Пиршественный зал был разгромлен, будто в нем гуляла пьяная ватага циклопов. Сами циклопы, тихо постанывая, лежали посередине зала. Были они маленькие, толстые и… избитые.
— Так ведь это же… — начал было Паламед.
— Правильно, — кивнул Телемах, — женихи. Мы снова опоздали. Мой отец уже побывал здесь. Возвращаемся на корабль.
— Но зачем? — удивились греки.
— Снова посетим Лесбос, — тяжело вздохнул наследник Итаки, не зная, радоваться ему или скорбеть. — Я уверен, мы наверняка найдем Одиссея там…
А тем временем к берегам Итаки подплывало еще одно никем не замеченное судно, вернее не судно, а плот.
На этом плоту с веслом в руках сидел здоровый зверообразный детина с длинными, давно не мытыми волосами и в медном рогатом шлеме. Он яростно греб, бормоча себе под нос:
— Ох, носатые, Конан идет за вами, разрази всех вас Кром…
Спрятавшись за небольшим валуном на берегу моря, Одиссей тихонько всхлипывал, сетуя на свою нерадивую судьбу.
— Уплыли, сволочи. Пять минут подождать не могли, алкаши проклятые…
К сожалению, своего корабля царь Итаки на берегу не застал, точнее, застал он белый парус на горизонте — это его судно летело словно на крыльях к острову Лесбос. Пьяные вопли героев еще долгое время доносил издалека прохладный Борей.
Где-то бродил по острову разъяренный циклоп, где-то любовно хрюкали друг другу Пенелопа с Антиноем, только у одного Одиссея жизнь летела к сатирам собачьим.
Плакать царь Итаки, понятно, не умел, но всхлипывал очень натурально, время от времени громко сморкаясь в синее море…
Рука случайно наткнулась на маленький холщовый мешочек за пазухой.
“Деньги?” — удивился Одиссей, машинально ощупывая мешочек.
Но это были не деньги, а нечто мягкое и сыпучее. Сняв мешочек с пояса, царь Итаки развязал его и обнаружил внутри непонятный белый порошок.
— Так это же… — вслух произнес Одиссей, и к нему стало возвращаться хорошее настроение.
В холщовом мешочке был порошок счастья, купленный некогда Гектором в землях лотофагов.
“Вот так удача! — подумал Одиссей. — Забыться к сатировой матери, уйти от всех этих тартаровых проблем, от идиотов-богов и прочих Полифемов…”
Да, это был ВЫХОД.
Хороший выход.
И, пожалуй, единственный.
— Что ж, посмотрим, что это за зелье, — сказал царь Итаки, щедро пудря себе ноздри порошком, напоминавшим обыкновенный мел.

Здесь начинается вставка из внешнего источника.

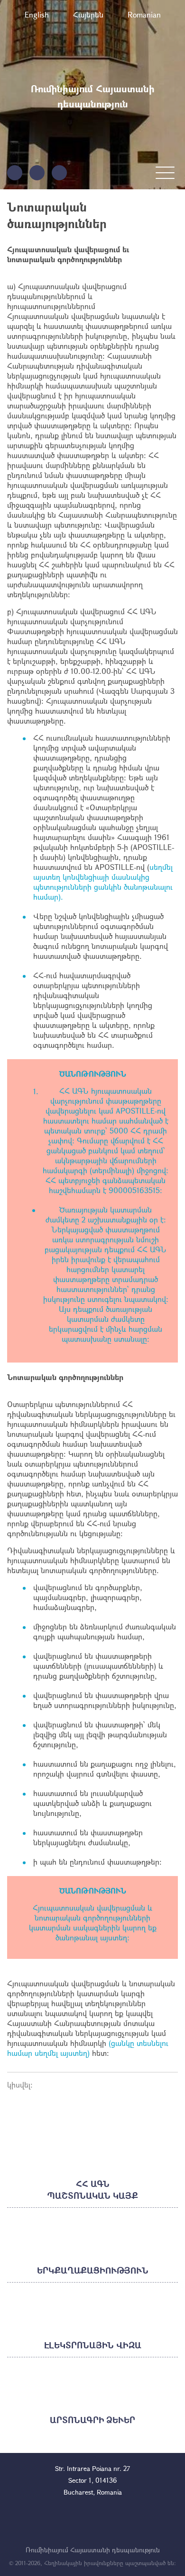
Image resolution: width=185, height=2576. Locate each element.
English (37, 14)
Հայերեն (88, 14)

Окружающая его реальность мигнула, и Одиссей мгновенно погрузился в вязкую, нахлынувшую со всех сторон черноту. Будто море за секунду вышло из берегов, слизнув грека мокрым языком и унеся его в свои губительные глубины.
“Наверняка я умер”, — безразлично подумал Одиссей, но, с другой стороны, как бы он смог думать о том, что УМЕР, если бы он действительно УМЕР?!! И где, мать вашу, долина Асфодели? Где Стикс с мрачным Хароном на утлой ладье?
Тьма свернулась.
Естественно, Одиссей не мог этого видеть. Он просто почувствовал, что она свернулась, выворачивая его тело наизнанку. Но никакой боли он при этом не испытал.
Никакой.
Боли…
Свет хлынул внезапно, со всех сторон, как и тьма несколько секунд назад.
Одиссей открыл глаза…
— Скорее, нам нужно поймать такси. Чего ты стоишь как истукан? — сердито проговорил худой бородатый мужичок, толкая Одиссея в спину. — Санитары уже близко. Что, обратно в психушку захотел?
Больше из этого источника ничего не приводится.